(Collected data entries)
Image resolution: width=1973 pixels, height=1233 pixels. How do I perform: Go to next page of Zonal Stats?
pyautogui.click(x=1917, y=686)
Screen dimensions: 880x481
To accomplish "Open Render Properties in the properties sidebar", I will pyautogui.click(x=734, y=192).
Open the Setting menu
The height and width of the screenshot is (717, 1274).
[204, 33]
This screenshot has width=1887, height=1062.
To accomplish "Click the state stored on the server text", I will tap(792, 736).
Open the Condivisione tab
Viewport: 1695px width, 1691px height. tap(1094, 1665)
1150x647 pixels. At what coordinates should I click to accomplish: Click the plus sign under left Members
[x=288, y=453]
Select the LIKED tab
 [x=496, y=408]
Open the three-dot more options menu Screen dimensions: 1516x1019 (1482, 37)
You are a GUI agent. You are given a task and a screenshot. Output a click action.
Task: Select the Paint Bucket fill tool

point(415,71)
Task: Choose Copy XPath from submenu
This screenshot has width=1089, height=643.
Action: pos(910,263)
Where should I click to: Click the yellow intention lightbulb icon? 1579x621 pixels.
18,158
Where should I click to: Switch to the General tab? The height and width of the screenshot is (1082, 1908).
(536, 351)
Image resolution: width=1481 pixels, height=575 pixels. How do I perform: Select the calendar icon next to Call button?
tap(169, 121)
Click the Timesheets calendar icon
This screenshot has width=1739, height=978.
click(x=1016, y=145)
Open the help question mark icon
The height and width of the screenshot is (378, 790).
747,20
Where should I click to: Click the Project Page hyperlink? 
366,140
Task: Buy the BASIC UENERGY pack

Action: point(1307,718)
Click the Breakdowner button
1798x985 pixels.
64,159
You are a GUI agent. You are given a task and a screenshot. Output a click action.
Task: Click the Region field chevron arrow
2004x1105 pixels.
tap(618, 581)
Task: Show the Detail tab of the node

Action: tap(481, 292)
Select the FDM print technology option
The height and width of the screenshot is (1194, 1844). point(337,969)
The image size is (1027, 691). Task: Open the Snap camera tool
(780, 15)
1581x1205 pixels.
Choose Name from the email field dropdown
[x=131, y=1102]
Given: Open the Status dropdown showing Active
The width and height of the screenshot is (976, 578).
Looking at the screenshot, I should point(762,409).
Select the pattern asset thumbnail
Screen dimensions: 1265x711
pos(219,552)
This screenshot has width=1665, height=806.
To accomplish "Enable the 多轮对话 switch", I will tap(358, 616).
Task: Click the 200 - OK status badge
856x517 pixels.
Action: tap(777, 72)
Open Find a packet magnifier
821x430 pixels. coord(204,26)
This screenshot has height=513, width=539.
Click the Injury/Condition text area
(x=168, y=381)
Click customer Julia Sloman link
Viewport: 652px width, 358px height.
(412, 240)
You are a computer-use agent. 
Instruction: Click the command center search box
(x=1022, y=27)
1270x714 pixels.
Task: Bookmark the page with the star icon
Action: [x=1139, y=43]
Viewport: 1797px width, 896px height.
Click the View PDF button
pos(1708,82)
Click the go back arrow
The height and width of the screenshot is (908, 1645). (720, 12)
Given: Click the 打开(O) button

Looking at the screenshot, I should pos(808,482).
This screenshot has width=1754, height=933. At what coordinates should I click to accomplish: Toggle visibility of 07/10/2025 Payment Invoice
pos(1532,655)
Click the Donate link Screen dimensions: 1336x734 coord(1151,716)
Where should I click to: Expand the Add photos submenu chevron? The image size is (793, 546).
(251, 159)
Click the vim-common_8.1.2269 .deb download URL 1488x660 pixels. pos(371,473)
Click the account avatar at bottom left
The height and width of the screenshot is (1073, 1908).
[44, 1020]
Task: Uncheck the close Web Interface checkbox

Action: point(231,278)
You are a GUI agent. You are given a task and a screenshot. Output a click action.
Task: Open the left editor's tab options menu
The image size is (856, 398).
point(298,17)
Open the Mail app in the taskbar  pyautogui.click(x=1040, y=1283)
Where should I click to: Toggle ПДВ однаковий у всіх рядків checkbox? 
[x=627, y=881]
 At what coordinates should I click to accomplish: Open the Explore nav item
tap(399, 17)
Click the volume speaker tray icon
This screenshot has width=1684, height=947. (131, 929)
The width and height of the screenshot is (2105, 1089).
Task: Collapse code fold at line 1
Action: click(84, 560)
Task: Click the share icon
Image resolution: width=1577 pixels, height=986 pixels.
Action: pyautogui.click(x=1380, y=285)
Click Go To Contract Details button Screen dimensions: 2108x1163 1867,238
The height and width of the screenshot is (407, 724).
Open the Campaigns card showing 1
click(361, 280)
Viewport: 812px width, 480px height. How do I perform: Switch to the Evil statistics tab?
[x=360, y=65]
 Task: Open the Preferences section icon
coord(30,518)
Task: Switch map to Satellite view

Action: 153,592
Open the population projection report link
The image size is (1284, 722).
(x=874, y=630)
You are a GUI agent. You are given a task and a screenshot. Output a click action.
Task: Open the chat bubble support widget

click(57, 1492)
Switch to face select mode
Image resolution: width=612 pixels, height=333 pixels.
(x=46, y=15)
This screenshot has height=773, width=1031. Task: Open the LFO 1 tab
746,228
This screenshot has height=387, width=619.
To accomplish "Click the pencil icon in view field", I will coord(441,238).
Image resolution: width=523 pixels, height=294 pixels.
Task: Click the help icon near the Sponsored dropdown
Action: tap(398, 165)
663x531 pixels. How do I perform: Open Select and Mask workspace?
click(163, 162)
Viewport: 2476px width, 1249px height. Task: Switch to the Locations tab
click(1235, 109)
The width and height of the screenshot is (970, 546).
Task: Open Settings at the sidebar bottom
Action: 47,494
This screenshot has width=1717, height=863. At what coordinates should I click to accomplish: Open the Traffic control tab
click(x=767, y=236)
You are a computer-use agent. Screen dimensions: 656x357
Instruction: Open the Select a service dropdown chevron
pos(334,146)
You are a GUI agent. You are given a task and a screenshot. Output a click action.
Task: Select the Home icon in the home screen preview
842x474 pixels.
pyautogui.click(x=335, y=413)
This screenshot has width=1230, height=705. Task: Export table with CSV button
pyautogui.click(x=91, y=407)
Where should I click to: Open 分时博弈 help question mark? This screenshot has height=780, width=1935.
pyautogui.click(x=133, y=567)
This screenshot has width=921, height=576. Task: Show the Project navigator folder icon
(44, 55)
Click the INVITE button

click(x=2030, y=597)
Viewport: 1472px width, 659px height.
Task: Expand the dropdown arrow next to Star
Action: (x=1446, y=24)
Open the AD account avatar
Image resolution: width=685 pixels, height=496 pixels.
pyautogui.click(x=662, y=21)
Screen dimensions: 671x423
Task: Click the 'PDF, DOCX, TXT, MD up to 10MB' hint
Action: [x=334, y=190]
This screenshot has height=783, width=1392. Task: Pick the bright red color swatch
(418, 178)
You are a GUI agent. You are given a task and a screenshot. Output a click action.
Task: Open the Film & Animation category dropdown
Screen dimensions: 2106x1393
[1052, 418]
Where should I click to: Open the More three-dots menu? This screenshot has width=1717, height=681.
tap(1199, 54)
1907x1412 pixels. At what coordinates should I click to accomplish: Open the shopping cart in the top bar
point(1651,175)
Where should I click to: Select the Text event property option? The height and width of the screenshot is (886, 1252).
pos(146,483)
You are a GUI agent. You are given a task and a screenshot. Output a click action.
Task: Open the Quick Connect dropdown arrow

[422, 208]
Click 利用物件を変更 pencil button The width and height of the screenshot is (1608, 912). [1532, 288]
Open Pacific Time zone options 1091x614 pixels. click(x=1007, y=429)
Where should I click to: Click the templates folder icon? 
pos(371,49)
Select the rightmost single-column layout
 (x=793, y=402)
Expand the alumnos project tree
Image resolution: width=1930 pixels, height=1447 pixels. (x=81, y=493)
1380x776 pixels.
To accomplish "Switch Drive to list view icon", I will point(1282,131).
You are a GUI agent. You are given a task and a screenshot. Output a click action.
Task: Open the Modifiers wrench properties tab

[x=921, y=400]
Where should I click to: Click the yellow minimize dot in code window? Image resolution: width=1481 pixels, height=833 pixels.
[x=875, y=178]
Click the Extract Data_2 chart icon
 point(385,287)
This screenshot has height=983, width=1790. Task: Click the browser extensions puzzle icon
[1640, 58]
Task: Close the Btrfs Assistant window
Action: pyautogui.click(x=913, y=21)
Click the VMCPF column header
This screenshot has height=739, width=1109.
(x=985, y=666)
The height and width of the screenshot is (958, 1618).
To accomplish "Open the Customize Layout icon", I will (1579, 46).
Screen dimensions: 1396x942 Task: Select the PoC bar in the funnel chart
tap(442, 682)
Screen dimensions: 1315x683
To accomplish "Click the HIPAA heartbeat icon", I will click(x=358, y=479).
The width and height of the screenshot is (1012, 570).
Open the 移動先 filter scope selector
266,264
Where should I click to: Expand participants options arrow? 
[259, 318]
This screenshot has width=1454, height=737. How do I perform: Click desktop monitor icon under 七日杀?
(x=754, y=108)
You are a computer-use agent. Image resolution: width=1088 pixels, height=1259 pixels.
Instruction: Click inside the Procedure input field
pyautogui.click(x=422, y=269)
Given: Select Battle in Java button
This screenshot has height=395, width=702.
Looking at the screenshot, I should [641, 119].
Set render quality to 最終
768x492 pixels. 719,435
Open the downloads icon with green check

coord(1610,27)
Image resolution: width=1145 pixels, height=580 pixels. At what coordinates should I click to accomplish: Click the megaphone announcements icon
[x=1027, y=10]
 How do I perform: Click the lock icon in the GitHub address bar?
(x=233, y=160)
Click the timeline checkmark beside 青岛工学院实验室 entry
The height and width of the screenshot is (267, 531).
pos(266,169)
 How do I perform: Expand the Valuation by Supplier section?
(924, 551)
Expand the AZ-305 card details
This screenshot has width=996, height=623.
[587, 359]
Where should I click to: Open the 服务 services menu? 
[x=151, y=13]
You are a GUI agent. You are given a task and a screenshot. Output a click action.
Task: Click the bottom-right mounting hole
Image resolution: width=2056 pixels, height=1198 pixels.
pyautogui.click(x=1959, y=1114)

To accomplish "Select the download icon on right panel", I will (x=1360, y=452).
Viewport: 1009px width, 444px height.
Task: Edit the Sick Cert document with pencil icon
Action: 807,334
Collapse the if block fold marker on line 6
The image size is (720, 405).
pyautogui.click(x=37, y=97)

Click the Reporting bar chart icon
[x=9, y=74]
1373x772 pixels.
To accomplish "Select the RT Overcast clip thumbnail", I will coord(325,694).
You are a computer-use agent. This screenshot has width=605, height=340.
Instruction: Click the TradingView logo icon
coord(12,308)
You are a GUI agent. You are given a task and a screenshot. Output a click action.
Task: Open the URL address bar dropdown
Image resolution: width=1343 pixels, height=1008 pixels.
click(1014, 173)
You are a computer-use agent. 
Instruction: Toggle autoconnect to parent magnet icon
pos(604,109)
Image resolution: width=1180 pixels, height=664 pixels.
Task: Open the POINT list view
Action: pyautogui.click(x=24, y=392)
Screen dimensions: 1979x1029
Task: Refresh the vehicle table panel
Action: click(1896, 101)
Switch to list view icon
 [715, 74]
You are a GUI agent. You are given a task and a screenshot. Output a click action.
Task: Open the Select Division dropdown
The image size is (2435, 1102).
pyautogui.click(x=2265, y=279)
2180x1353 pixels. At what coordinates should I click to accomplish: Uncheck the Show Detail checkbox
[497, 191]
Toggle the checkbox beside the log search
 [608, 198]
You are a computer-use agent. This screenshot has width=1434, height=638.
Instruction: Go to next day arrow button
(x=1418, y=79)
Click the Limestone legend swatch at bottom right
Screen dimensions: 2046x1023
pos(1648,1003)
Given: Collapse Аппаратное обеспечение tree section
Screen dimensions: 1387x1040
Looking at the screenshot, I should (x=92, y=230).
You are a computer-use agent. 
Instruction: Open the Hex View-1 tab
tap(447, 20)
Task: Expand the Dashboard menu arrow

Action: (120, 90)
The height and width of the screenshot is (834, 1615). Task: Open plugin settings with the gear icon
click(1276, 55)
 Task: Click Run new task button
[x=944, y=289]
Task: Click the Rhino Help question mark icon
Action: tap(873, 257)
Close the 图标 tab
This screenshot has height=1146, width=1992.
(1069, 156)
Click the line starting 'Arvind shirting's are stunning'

== Aim of the exercise ==
Please return the lines above that run from the line containing "Select the FDM print technology option" to the line containing "This screenshot has height=513, width=539.", inclusive, exactly and with no other lines.

== Result ==
Select the FDM print technology option
The height and width of the screenshot is (1194, 1844). point(337,969)
The image size is (1027, 691). Task: Open the Snap camera tool
(780, 15)
1581x1205 pixels.
Choose Name from the email field dropdown
[x=131, y=1102]
Given: Open the Status dropdown showing Active
The width and height of the screenshot is (976, 578).
Looking at the screenshot, I should point(762,409).
Select the pattern asset thumbnail
Screen dimensions: 1265x711
pos(219,552)
This screenshot has width=1665, height=806.
To accomplish "Enable the 多轮对话 switch", I will tap(358, 616).
Task: Click the 200 - OK status badge
856x517 pixels.
Action: tap(777, 72)
Open Find a packet magnifier
821x430 pixels. coord(204,26)
This screenshot has height=513, width=539.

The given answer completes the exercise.